▸ **PROBLEM DETAILS**:
Output all the data exactly.

▸ **INPUT RECORDS**:
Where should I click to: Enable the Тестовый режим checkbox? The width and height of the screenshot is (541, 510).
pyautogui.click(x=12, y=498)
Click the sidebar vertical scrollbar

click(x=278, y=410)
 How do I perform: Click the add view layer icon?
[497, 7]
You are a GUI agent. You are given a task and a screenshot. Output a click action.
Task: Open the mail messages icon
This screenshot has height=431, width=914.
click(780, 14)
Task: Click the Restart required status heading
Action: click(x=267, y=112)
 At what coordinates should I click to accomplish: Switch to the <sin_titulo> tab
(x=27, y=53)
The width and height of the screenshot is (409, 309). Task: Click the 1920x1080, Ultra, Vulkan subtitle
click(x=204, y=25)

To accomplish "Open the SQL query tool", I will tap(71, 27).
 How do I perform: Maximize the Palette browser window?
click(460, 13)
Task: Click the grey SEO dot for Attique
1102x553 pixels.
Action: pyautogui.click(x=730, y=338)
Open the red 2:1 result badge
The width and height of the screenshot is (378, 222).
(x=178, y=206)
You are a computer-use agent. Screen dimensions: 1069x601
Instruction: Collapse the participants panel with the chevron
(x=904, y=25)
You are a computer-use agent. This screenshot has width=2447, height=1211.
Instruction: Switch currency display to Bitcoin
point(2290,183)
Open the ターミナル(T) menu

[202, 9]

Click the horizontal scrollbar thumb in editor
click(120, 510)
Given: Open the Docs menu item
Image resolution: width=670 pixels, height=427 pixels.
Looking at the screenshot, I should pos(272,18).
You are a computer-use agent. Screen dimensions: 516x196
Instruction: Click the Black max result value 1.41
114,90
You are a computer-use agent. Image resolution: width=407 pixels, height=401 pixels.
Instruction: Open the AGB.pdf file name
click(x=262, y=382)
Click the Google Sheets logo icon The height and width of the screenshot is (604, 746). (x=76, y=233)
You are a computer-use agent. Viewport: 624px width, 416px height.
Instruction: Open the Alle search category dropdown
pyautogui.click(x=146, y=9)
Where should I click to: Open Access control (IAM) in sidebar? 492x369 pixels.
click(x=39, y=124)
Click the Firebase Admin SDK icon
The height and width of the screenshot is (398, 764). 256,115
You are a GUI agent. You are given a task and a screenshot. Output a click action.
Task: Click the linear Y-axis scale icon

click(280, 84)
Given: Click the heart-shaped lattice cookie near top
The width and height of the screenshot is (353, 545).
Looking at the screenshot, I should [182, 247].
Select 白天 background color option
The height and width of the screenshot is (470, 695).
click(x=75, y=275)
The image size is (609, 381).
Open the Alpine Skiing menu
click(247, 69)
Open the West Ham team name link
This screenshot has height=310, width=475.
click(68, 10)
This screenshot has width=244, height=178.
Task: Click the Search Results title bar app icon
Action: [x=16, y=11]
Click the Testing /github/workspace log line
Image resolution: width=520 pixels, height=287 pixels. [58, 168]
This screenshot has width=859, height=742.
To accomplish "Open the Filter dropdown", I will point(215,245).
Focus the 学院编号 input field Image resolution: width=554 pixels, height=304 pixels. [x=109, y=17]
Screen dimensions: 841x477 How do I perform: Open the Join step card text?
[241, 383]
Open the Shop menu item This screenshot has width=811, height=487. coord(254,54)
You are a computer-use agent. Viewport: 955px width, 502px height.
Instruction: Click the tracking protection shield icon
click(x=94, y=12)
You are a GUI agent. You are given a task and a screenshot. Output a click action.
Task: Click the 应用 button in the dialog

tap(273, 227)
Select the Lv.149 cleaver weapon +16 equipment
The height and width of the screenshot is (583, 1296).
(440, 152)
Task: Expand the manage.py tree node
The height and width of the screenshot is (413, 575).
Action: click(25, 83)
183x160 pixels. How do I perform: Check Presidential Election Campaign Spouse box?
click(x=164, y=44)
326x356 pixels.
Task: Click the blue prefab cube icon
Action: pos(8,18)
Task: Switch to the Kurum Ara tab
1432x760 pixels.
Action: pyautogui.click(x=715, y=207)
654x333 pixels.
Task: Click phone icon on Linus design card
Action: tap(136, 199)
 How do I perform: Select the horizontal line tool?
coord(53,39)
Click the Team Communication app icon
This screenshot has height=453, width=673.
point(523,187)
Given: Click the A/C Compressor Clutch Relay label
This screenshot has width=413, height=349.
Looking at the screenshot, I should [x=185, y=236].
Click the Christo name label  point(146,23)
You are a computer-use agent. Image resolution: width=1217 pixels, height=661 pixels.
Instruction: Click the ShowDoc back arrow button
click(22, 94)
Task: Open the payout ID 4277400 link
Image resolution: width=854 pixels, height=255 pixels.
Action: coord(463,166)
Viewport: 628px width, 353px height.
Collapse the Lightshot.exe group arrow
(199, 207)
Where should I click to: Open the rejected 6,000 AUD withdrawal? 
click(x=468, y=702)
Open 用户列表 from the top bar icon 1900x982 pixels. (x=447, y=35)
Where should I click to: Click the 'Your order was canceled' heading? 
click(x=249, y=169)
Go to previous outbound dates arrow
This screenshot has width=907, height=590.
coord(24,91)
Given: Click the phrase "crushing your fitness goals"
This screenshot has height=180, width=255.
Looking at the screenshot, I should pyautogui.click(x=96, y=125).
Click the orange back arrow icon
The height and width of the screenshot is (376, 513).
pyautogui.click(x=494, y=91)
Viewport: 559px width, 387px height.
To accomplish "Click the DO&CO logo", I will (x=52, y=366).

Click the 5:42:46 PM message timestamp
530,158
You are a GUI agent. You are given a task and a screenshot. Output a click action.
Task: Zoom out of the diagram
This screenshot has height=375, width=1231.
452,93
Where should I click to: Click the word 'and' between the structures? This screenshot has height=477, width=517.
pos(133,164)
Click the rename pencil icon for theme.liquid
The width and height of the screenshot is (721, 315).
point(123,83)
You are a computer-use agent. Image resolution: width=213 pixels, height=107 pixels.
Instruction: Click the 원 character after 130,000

▸ **ANSWER SECTION**:
Where should I click to: Enable the Тестовый режим checkbox? The width and height of the screenshot is (541, 510).
pyautogui.click(x=12, y=498)
Click the sidebar vertical scrollbar

click(x=278, y=410)
 How do I perform: Click the add view layer icon?
[497, 7]
You are a GUI agent. You are given a task and a screenshot. Output a click action.
Task: Open the mail messages icon
This screenshot has height=431, width=914.
click(780, 14)
Task: Click the Restart required status heading
Action: click(x=267, y=112)
 At what coordinates should I click to accomplish: Switch to the <sin_titulo> tab
(x=27, y=53)
The width and height of the screenshot is (409, 309). Task: Click the 1920x1080, Ultra, Vulkan subtitle
click(x=204, y=25)

To accomplish "Open the SQL query tool", I will tap(71, 27).
 How do I perform: Maximize the Palette browser window?
click(460, 13)
Task: Click the grey SEO dot for Attique
1102x553 pixels.
Action: pyautogui.click(x=730, y=338)
Open the red 2:1 result badge
The width and height of the screenshot is (378, 222).
(x=178, y=206)
You are a computer-use agent. Screen dimensions: 1069x601
Instruction: Collapse the participants panel with the chevron
(x=904, y=25)
You are a computer-use agent. This screenshot has width=2447, height=1211.
Instruction: Switch currency display to Bitcoin
point(2290,183)
Open the ターミナル(T) menu

[202, 9]

Click the horizontal scrollbar thumb in editor
click(120, 510)
Given: Open the Docs menu item
Image resolution: width=670 pixels, height=427 pixels.
Looking at the screenshot, I should pos(272,18).
You are a computer-use agent. Screen dimensions: 516x196
Instruction: Click the Black max result value 1.41
114,90
You are a computer-use agent. Image resolution: width=407 pixels, height=401 pixels.
Instruction: Open the AGB.pdf file name
click(x=262, y=382)
Click the Google Sheets logo icon The height and width of the screenshot is (604, 746). (x=76, y=233)
You are a computer-use agent. Viewport: 624px width, 416px height.
Instruction: Open the Alle search category dropdown
pyautogui.click(x=146, y=9)
Where should I click to: Open Access control (IAM) in sidebar? 492x369 pixels.
click(x=39, y=124)
Click the Firebase Admin SDK icon
The height and width of the screenshot is (398, 764). 256,115
You are a GUI agent. You are given a task and a screenshot. Output a click action.
Task: Click the linear Y-axis scale icon

click(280, 84)
Given: Click the heart-shaped lattice cookie near top
The width and height of the screenshot is (353, 545).
Looking at the screenshot, I should [182, 247].
Select 白天 background color option
The height and width of the screenshot is (470, 695).
click(x=75, y=275)
The image size is (609, 381).
Open the Alpine Skiing menu
click(247, 69)
Open the West Ham team name link
This screenshot has height=310, width=475.
click(68, 10)
This screenshot has width=244, height=178.
Task: Click the Search Results title bar app icon
Action: [x=16, y=11]
Click the Testing /github/workspace log line
Image resolution: width=520 pixels, height=287 pixels. [58, 168]
This screenshot has width=859, height=742.
To accomplish "Open the Filter dropdown", I will point(215,245).
Focus the 学院编号 input field Image resolution: width=554 pixels, height=304 pixels. [x=109, y=17]
Screen dimensions: 841x477 How do I perform: Open the Join step card text?
[241, 383]
Open the Shop menu item This screenshot has width=811, height=487. coord(254,54)
You are a computer-use agent. Viewport: 955px width, 502px height.
Instruction: Click the tracking protection shield icon
click(x=94, y=12)
You are a GUI agent. You are given a task and a screenshot. Output a click action.
Task: Click the 应用 button in the dialog

tap(273, 227)
Select the Lv.149 cleaver weapon +16 equipment
The height and width of the screenshot is (583, 1296).
(440, 152)
Task: Expand the manage.py tree node
The height and width of the screenshot is (413, 575).
Action: click(25, 83)
183x160 pixels. How do I perform: Check Presidential Election Campaign Spouse box?
click(x=164, y=44)
326x356 pixels.
Task: Click the blue prefab cube icon
Action: pos(8,18)
Task: Switch to the Kurum Ara tab
1432x760 pixels.
Action: pyautogui.click(x=715, y=207)
654x333 pixels.
Task: Click phone icon on Linus design card
Action: tap(136, 199)
 How do I perform: Select the horizontal line tool?
coord(53,39)
Click the Team Communication app icon
This screenshot has height=453, width=673.
point(523,187)
Given: Click the A/C Compressor Clutch Relay label
This screenshot has width=413, height=349.
Looking at the screenshot, I should [x=185, y=236].
Click the Christo name label  point(146,23)
You are a computer-use agent. Image resolution: width=1217 pixels, height=661 pixels.
Instruction: Click the ShowDoc back arrow button
click(22, 94)
Task: Open the payout ID 4277400 link
Image resolution: width=854 pixels, height=255 pixels.
Action: coord(463,166)
Viewport: 628px width, 353px height.
Collapse the Lightshot.exe group arrow
(199, 207)
Where should I click to: Open the rejected 6,000 AUD withdrawal? 
click(x=468, y=702)
Open 用户列表 from the top bar icon 1900x982 pixels. (x=447, y=35)
Where should I click to: Click the 'Your order was canceled' heading? 
click(x=249, y=169)
Go to previous outbound dates arrow
This screenshot has width=907, height=590.
coord(24,91)
Given: Click the phrase "crushing your fitness goals"
This screenshot has height=180, width=255.
Looking at the screenshot, I should pyautogui.click(x=96, y=125).
Click the orange back arrow icon
The height and width of the screenshot is (376, 513).
pyautogui.click(x=494, y=91)
Viewport: 559px width, 387px height.
To accomplish "Click the DO&CO logo", I will (x=52, y=366).

Click the 5:42:46 PM message timestamp
530,158
You are a GUI agent. You are given a task and a screenshot. Output a click action.
Task: Zoom out of the diagram
This screenshot has height=375, width=1231.
452,93
Where should I click to: Click the word 'and' between the structures? This screenshot has height=477, width=517.
pos(133,164)
Click the rename pencil icon for theme.liquid
The width and height of the screenshot is (721, 315).
point(123,83)
You are a computer-use agent. Image resolution: width=213 pixels, height=107 pixels.
Instruction: Click the 원 character after 130,000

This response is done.